**Directions:**
a. Decide whether each statement below agrees with the school memories passage, answering yes or no and quoting the deciding words of the passage. (i) The narrator played Banquo in the Macbeth rehearsal. (ii) Duffus Castle was built in the 12th century. (iii) The band won a cash prize at the competition in Glasgow.
b. From the school memories passage, list every person mentioned by name, leaving out characters from Macbeth.

**Passage provided:**
I have a memory of rehearsing several scenes from Macbeth at Duffus Castle: I played McDuff and Andrew played Banquo. It was a beautiful summer evening and, as we wrapped up our final lines and collapsed, exhausted onto the grass, several swans flew overhead. It was so still that we could hear the edge tones from their wings. It was truly a magical moment; we all felt so alive, relishing in the fact that we were acting these scenes just miles from where the story took place in a motte-and-bailey castle that was built in the 12th century (thank you, Mr Waddell, for making sure we knew our architecture).
Another memory that I have is playing music with Jonathan Hill. One day, as we leafed through Melody Maker - a now-defunct music publication - we saw a call for a music competition. Successful bands would receive cash, gear and a possible recording contract. Our eyes grew large with excitement. The rub was that we had classes and little time to rehearse. So, we made an appointment to see the Headmaster, John Kempe, to ask if we could miss some activities to practice and also a few days of school to travel to Glasgow for the competition. Much to our delight (and surprise, I might add) he agreed and was keen. We didn't win anything, but being encouraged and supported meant the world to us. Plus est en vous, indeed! Jonathan is a gifted songwriter and can be heard in pubs and at cèilidhs across the Highlands and islands of Scotland.

**Available data:**
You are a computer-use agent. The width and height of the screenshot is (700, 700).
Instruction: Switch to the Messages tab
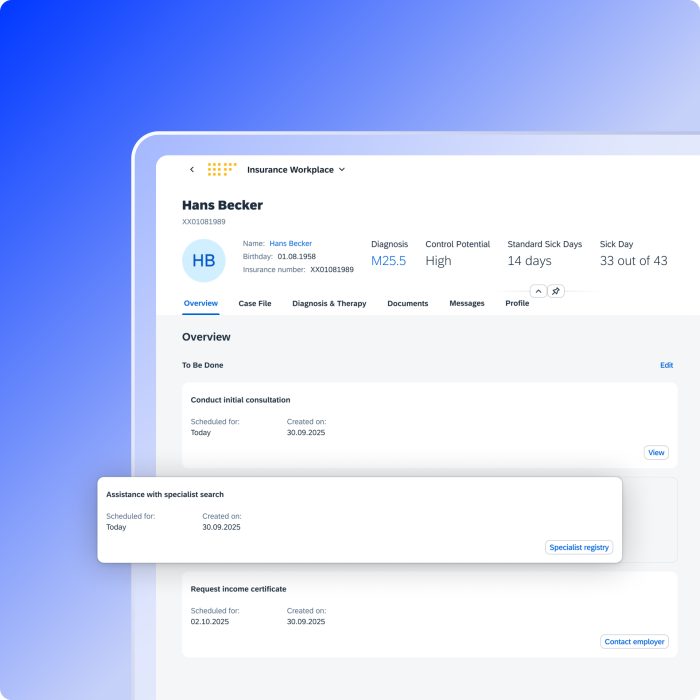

...

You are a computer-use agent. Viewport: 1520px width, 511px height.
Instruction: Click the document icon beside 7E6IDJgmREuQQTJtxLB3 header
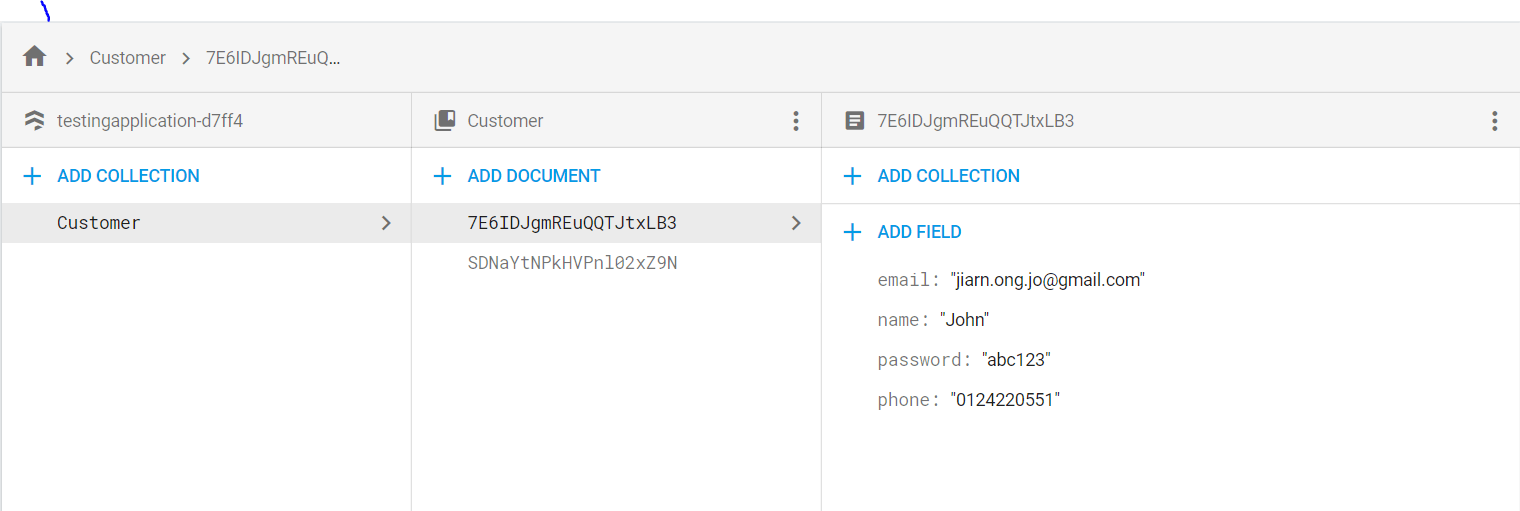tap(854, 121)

==

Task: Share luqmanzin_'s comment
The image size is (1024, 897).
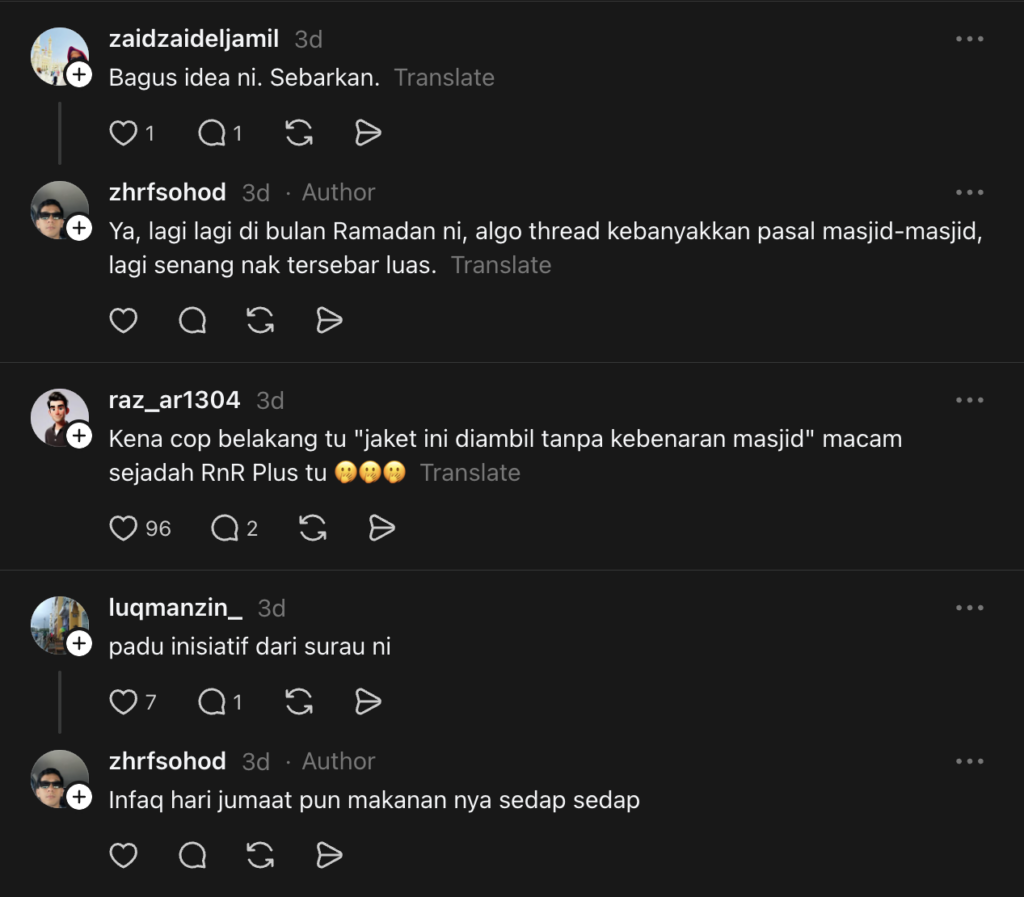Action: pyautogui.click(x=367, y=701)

**Replies:**
a.
(i) No: "I played McDuff and Andrew played Banquo"
(ii) Yes: "a motte-and-bailey castle that was built in the 12th century"
(iii) No: "We didn't win anything"

b. Andrew, Mr Waddell, Jonathan Hill, John Kempe